Count the lines in the listing below that contain the string "column", treating uppercase and lowercase letters as different. Give only the number.

**DATA ROWS**
━━━━━━━━━━

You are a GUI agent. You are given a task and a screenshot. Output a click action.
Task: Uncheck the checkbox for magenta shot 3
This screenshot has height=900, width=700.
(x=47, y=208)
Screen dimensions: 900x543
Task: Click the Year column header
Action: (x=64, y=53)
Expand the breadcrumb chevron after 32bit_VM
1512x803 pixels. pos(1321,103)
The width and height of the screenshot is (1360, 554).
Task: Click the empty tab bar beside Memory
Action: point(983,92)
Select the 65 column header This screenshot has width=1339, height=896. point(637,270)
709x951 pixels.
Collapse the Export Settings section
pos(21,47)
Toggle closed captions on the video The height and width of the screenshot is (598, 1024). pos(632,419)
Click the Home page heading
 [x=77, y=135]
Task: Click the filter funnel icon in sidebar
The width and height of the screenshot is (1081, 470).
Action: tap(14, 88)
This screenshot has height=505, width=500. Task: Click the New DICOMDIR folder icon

━━━━━━━━━━

**FULL OUTPUT**
2